Task brief: Reply with exactly the lines from the one that contains "Viewport: 720px width, 423px height." through the last line of the records below, and with no other lines.
Supplied data below:
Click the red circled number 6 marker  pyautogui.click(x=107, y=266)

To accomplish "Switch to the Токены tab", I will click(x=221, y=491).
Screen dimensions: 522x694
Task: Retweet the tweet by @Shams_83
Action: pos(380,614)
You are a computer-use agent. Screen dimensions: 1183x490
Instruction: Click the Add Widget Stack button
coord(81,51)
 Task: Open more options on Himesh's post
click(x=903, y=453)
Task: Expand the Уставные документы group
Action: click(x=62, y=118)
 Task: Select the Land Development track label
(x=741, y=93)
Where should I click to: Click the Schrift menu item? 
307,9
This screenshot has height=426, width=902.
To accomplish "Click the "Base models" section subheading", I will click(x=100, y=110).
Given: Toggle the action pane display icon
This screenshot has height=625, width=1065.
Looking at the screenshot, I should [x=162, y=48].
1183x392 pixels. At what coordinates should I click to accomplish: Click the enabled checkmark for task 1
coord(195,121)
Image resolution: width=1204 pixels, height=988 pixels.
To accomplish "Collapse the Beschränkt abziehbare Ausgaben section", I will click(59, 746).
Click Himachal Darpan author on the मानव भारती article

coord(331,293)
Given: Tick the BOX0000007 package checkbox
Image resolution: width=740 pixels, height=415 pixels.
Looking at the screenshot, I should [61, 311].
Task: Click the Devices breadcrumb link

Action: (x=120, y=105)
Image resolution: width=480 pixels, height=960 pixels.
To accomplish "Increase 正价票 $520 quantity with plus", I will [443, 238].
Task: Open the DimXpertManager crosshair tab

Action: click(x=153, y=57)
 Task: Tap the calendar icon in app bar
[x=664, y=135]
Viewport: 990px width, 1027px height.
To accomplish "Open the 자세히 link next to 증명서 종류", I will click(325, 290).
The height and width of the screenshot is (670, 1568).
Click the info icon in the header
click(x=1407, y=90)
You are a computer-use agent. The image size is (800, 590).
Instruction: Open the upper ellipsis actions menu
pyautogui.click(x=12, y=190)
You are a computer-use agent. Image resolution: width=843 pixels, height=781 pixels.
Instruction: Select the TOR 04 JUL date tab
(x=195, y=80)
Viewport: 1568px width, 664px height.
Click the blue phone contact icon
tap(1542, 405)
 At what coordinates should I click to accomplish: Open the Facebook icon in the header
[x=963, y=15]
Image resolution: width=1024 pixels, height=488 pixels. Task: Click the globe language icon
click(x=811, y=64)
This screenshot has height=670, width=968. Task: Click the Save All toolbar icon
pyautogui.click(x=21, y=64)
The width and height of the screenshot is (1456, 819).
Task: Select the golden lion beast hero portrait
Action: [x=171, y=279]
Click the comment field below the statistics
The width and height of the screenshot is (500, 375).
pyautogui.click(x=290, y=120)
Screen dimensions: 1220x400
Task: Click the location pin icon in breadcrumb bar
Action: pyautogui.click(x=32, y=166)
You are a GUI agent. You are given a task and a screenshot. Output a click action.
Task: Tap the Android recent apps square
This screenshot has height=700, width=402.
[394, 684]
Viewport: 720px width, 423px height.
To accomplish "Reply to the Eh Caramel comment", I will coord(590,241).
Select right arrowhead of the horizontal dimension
End of Supplied data.
Reply:
Viewport: 720px width, 423px height.
To accomplish "Reply to the Eh Caramel comment", I will coord(590,241).
Select right arrowhead of the horizontal dimension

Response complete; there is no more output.